Conflict of Interest Disclosures: Dr Steenbruggen reported receiving grants from the Dutch Health Insurance Council (OG 94-051) during the conduct of the study; and a grant for development of a podcast for women treated for breast cancer from Memidis Pharma outside the submitted work. Dr van der Hoeven reported receiving travel, accommodations, and/or expenses from Roche and Pfizer, all unrelated to the current study. Dr Tjan-Heijnen reported receiving grants from Dutch Health Insurance Council during the conduct of the study; and receiving honoraria from Pfizer; serving in a consulting or advisory role for Pfizer, Lilly, and Roche; receiving research funding for her institution from Roche, Eisai, Pfizer, and Novartis; and receiving travel, accommodations, and/or expenses from Pfizer, Novartis, and Roche, all unrelated to the current study. Dr Linn reported being an inventor of a BRCA1-like patent; receiving grants from Health Insurance Council during the conduct of the study; grants from Amgen and Eurocept Pharmaceuticals outside the submitted work; grants, nonfinancial support, and institutional research support from AstraZeneca outside the submitted work; serving as an advisory board member for Cergentis and IBM outside the submitted work; grants and nonfinancial support from Genentech, Novartis, and Roche outside the submitted work; grants and institutional research support from Pfizer outside the submitted work; research funding from AstraZeneca, Roche, Genentech, Amgen, Sanofi, BMS, and Tesaro; and consultation fees from Novartis, IBM Health, AstraZeneca, Roche, and Sanofi, all unrelated to the current study. Dr Schaapveld reported receiving grants from the Dutch Health Insurance Council during the conduct of the study. Dr de Vries reported institutional research support from Synthon, Pfizer, Sanofi, The National Surgical Adjuvant Breast and Bowel Project, and Daiichi Sankyo; and grants from Novartis, Amgen, Roche, Genentech, Regeneron, Chugai, Synthon, AstraZeneca, Radius Health, CytomX Therapeutics, Nordic Nanovector, Bayer, and G1 Therapeutics outside the submitted work. Dr Sonke reported receiving institutional research support from AstraZeneca, Merck, Novartis, and Roche outside the submitted work. Dr Gietema reported receiving grants from Abbvie, Roche, and Siemens outside the submitted work. No other disclosures were reported.

Figures

Figure 1.. CONSORT Flow Diagram

CONSORT flow diagram showing the 885 patients who were included in the intention-to-treat analysis and safety population. Information on the number of patients screened for eligibility was not collected and is thus not reported.

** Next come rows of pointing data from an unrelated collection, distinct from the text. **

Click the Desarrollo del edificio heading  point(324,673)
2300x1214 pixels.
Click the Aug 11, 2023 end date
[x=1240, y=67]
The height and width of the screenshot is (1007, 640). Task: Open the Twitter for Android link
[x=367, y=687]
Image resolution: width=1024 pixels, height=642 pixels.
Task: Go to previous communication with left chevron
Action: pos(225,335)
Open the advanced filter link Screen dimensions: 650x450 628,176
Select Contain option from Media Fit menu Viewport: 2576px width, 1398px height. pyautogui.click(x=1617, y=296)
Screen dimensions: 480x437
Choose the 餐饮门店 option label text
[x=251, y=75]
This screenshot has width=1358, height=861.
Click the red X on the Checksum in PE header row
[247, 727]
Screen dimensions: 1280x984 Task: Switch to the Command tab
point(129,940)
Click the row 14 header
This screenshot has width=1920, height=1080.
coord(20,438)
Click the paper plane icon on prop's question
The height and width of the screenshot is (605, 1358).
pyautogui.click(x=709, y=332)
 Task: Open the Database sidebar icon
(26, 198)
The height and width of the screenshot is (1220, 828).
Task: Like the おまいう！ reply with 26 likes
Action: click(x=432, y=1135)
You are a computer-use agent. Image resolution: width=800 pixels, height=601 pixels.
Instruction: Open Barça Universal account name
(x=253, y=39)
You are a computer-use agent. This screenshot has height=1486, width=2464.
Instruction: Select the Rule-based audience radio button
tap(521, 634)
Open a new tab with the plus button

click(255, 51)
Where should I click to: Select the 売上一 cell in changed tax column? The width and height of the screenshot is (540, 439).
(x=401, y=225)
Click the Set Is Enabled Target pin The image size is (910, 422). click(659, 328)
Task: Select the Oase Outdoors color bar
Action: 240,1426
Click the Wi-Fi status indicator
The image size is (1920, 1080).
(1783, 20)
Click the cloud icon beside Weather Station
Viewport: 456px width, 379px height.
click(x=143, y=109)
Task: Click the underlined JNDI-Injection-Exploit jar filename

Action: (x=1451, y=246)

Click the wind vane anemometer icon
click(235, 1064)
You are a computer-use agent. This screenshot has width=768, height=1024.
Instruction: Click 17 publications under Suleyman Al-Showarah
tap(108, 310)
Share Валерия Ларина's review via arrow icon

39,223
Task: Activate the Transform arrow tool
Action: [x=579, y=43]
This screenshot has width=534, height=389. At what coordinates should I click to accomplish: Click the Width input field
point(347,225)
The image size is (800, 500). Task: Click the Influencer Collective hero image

Figure 2.. Overall Survival (OS) in All Patients and Subgroups

A, All patients. B, Patients with triple-negative breast cancer. C, Patients with 10 or more involved axillary lymph nodes. D, Patients with 4 to 9 involved axillary lymph nodes. For the OS analysis for all patients and subgroups, 20-year estimates with corresponding 95% CIs and hazard ratios (HRs) with corresponding 95% CIs are reported. CDCT indicates conventional-dose chemotherapy; and HDCT, high-dose chemotherapy.

Figure 3.. Stratified Overall Survival Analysis in Subgroups

CDCT indicates conventional-dose chemotherapy; ER+, estrogen receptor–positive; ERBB2−, Erb-B2 receptor tyrosine kinase 2 negative; ERBB2+, Erb-B2 receptor tyrosine kinase 2 positive; HDCT, high-dose chemotherapy; and OS, overall survival.